■ **Records**
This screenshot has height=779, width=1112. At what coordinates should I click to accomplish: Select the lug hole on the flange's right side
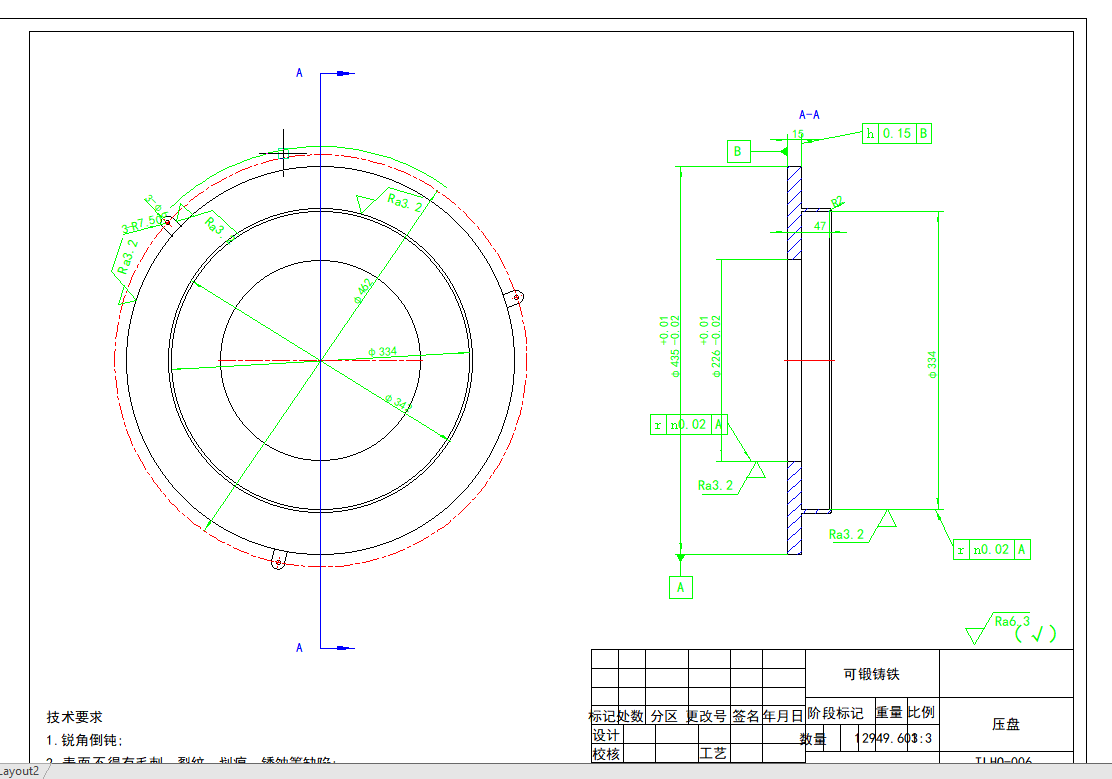point(516,296)
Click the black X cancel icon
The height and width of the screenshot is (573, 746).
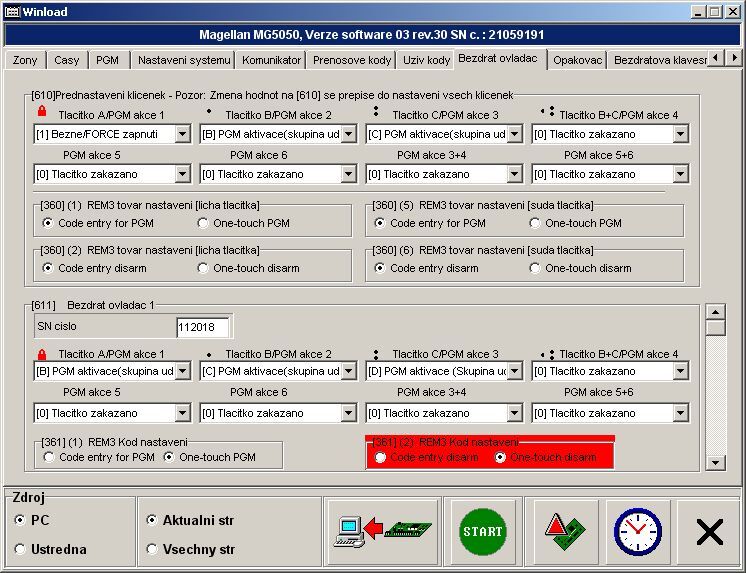click(x=709, y=530)
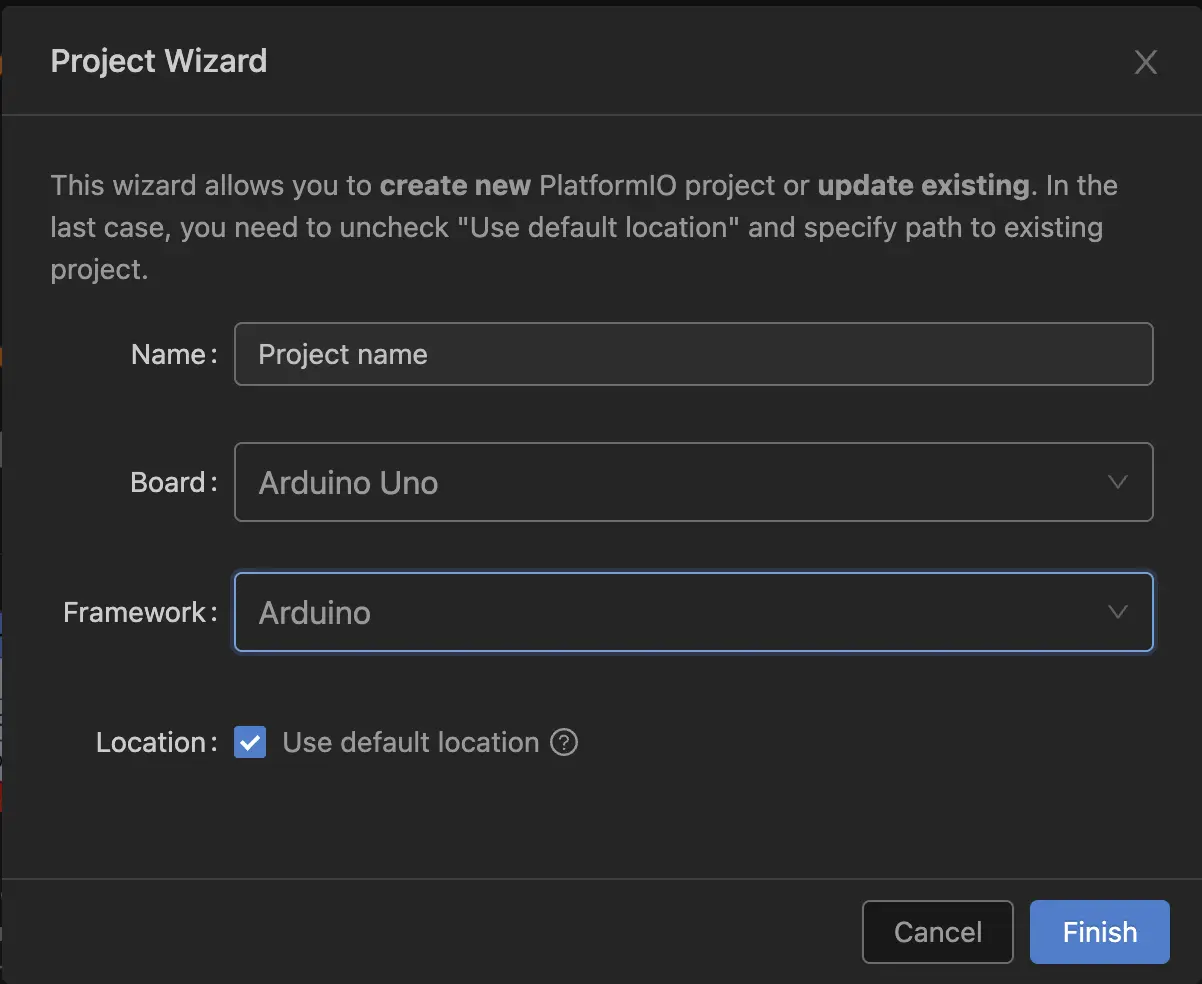Open the Framework selection dropdown
This screenshot has height=984, width=1202.
(x=693, y=612)
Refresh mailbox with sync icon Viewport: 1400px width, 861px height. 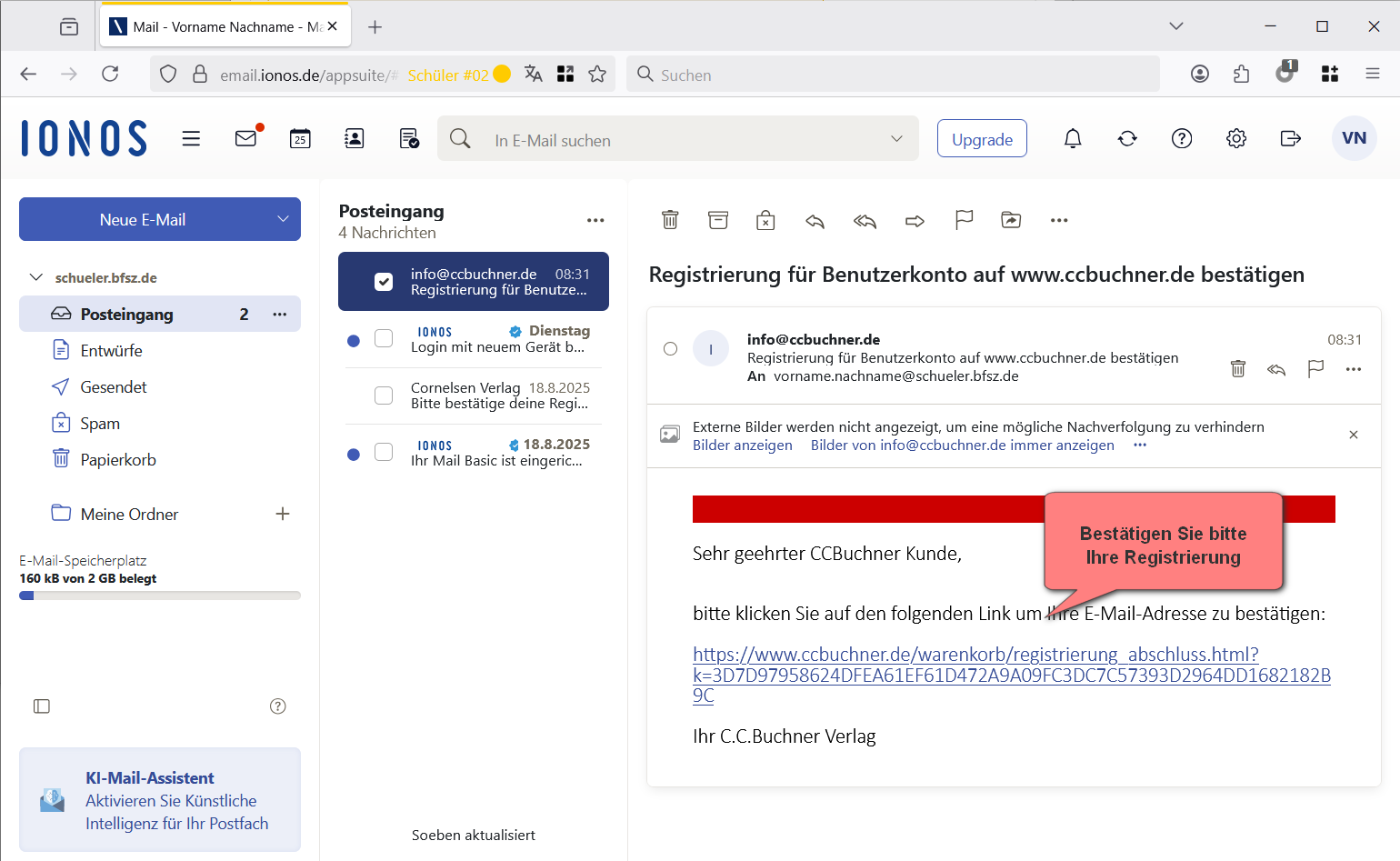(x=1127, y=138)
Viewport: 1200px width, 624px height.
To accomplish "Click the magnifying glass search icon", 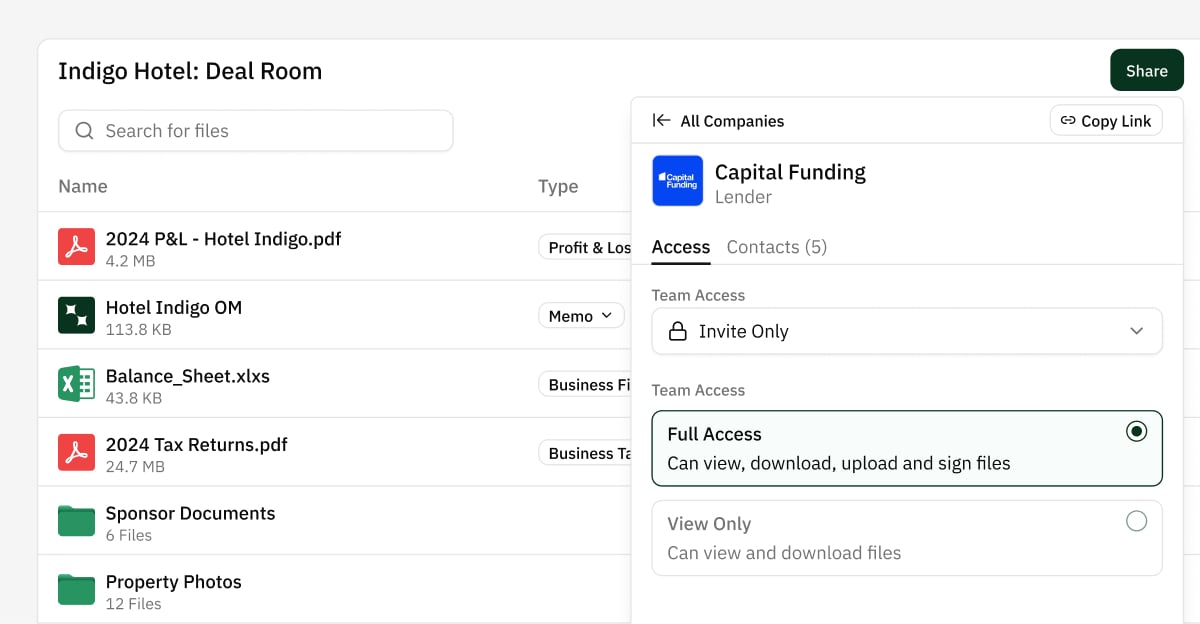I will point(84,130).
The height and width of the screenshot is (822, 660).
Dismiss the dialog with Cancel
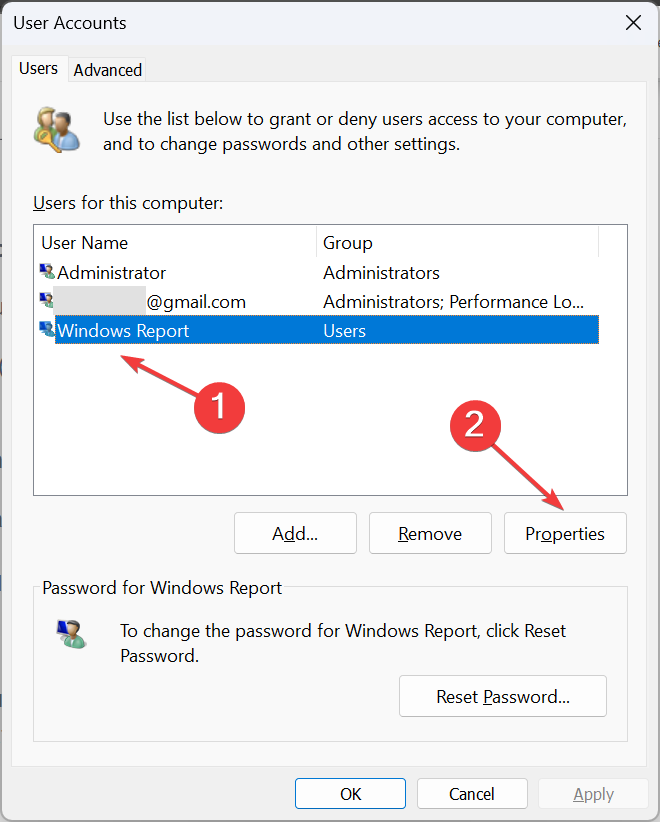click(472, 793)
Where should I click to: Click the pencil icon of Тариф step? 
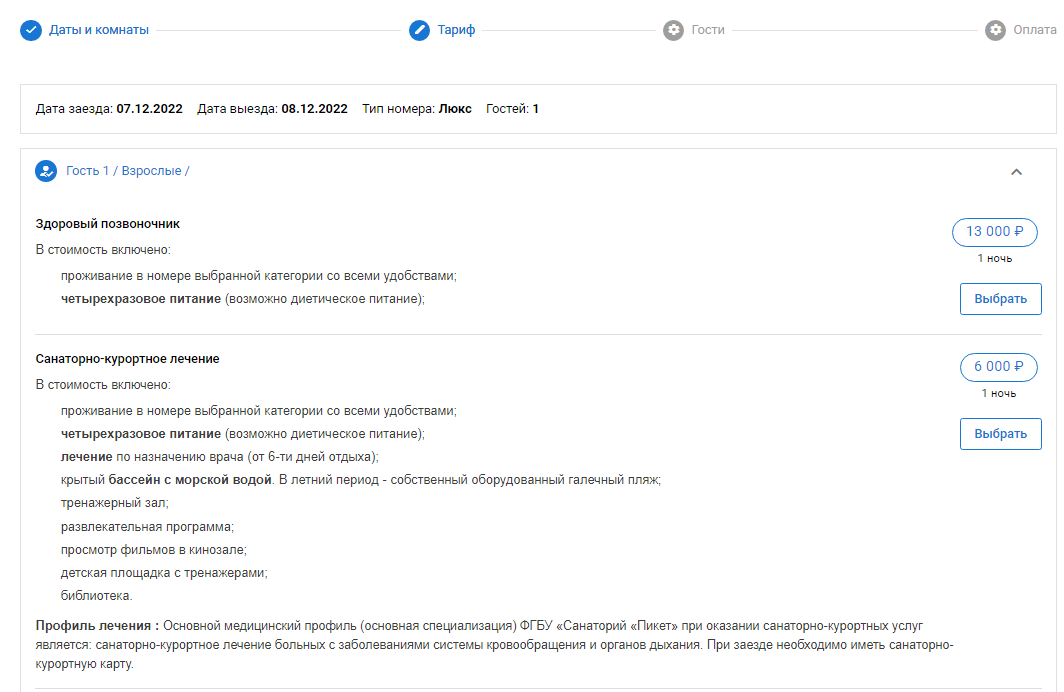pos(419,30)
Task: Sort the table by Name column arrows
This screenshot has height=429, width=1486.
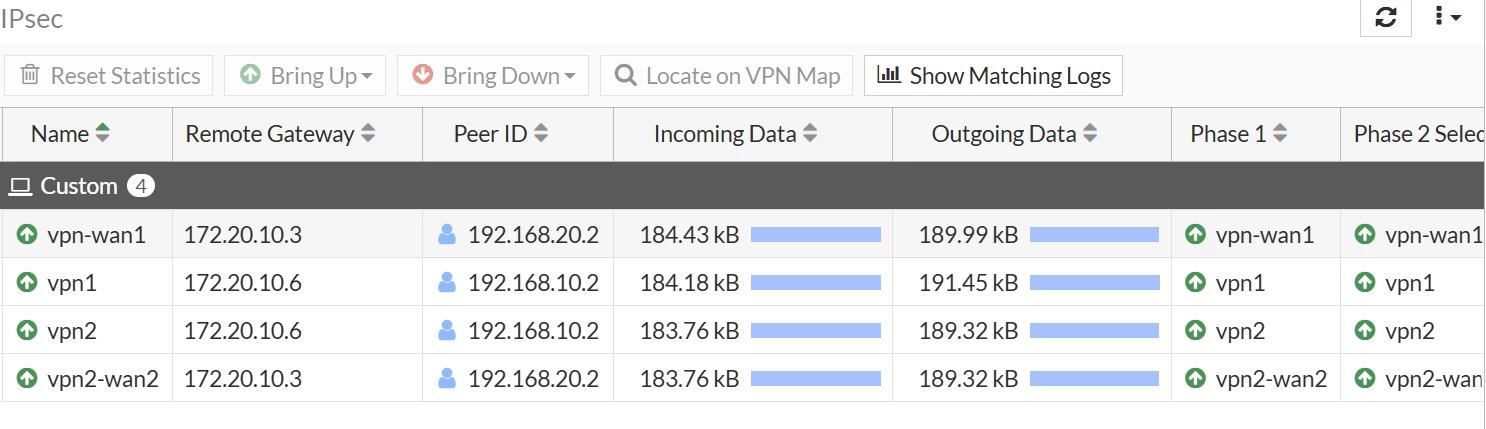Action: (102, 133)
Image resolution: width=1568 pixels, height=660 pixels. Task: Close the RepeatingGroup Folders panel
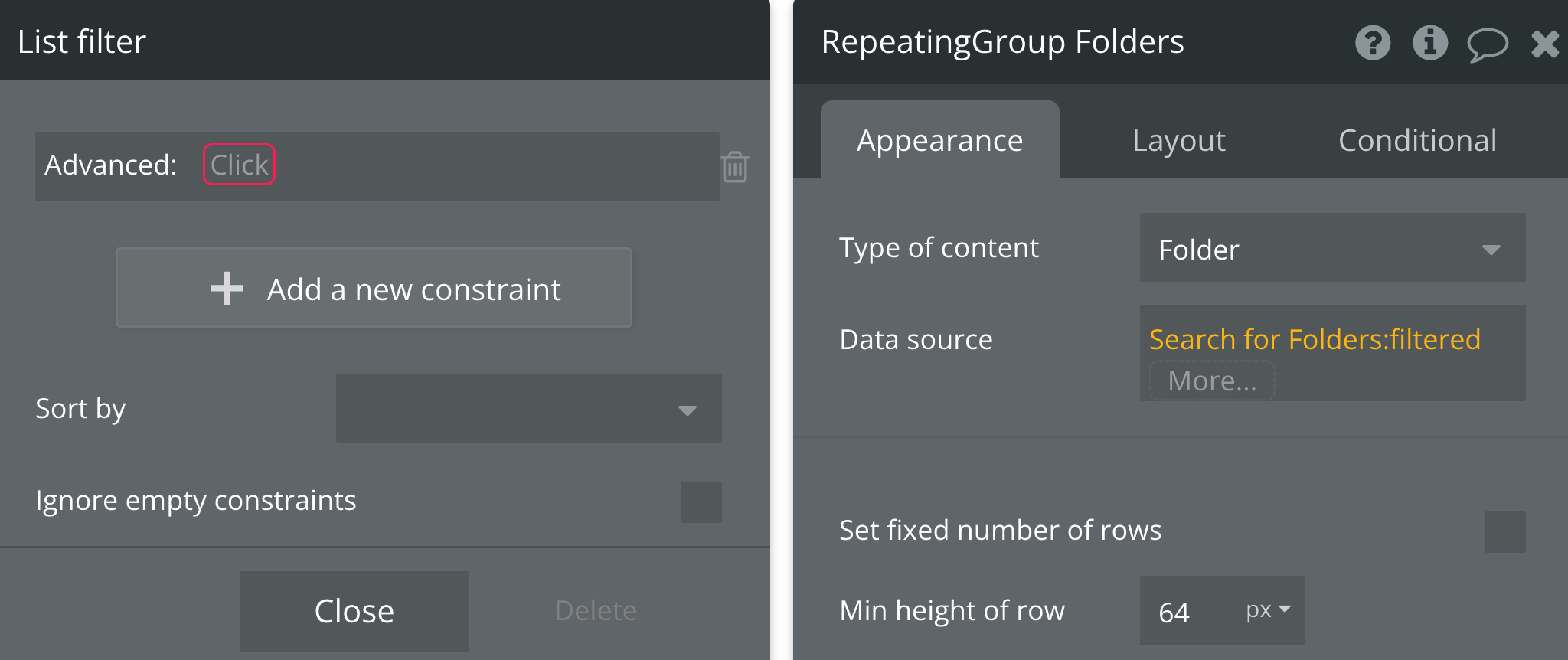point(1545,44)
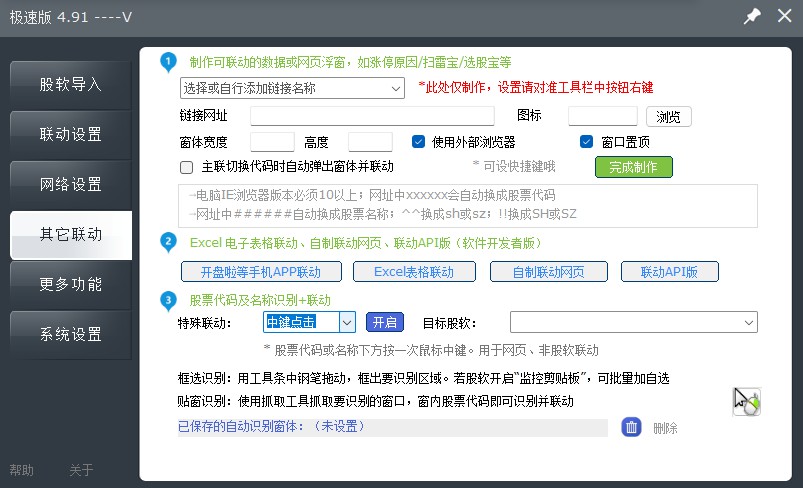Open the 网络设置 sidebar tab

[x=71, y=185]
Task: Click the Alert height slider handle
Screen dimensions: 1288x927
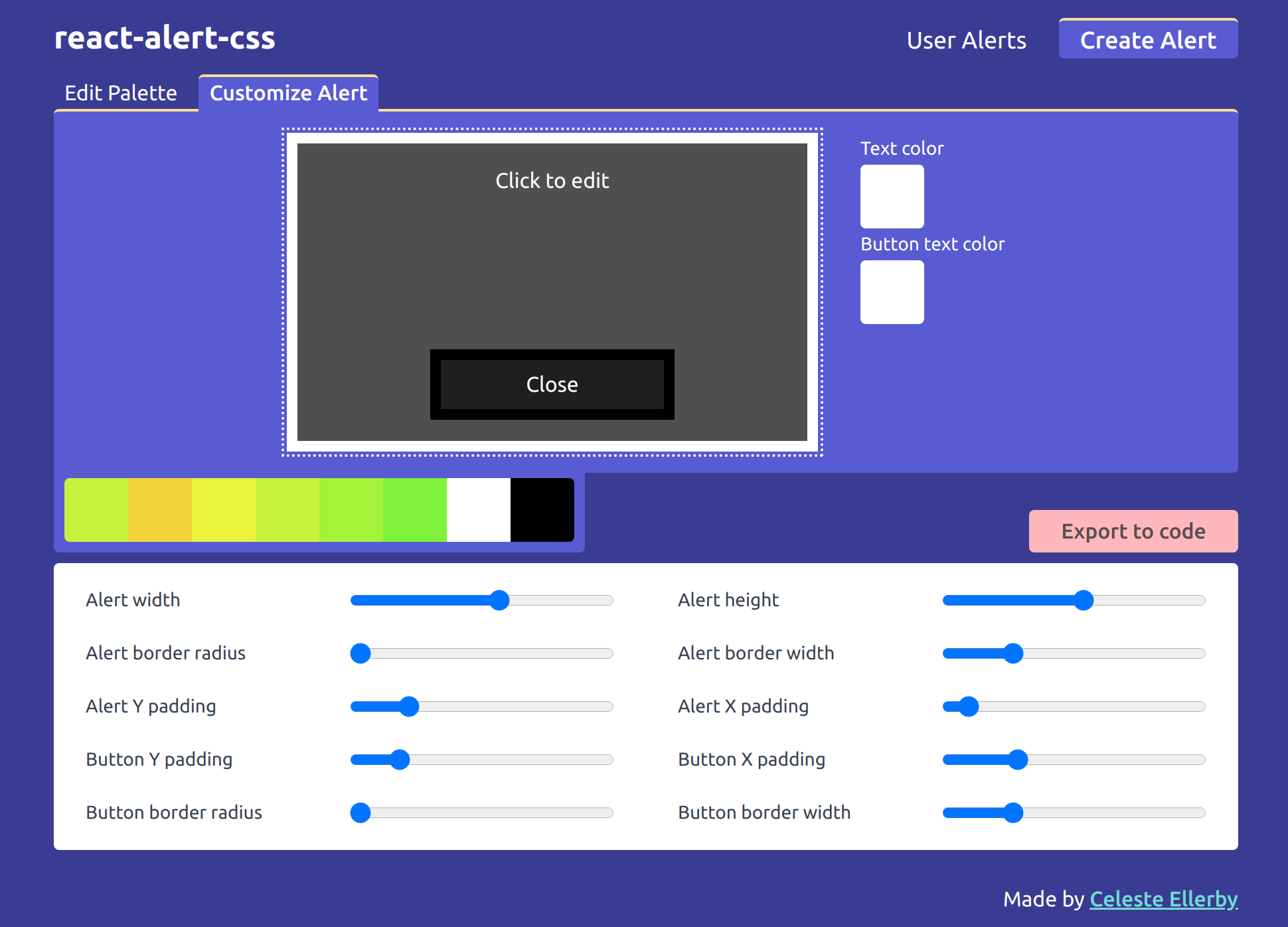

■ **Exercise description**
Find the line with "Task: Sort the table by Name column arrows". Return it and each line after it through the end of the data, exactly, without pictures.

■ **Solution for this problem**
Task: Sort the table by Name column arrows
This screenshot has height=429, width=1486.
Action: (102, 133)
Image resolution: width=1568 pixels, height=660 pixels. Task: Close the RepeatingGroup Folders panel
point(1545,44)
Open the 网络设置 sidebar tab

[x=71, y=185]
Task: Click the Alert height slider handle
Screen dimensions: 1288x927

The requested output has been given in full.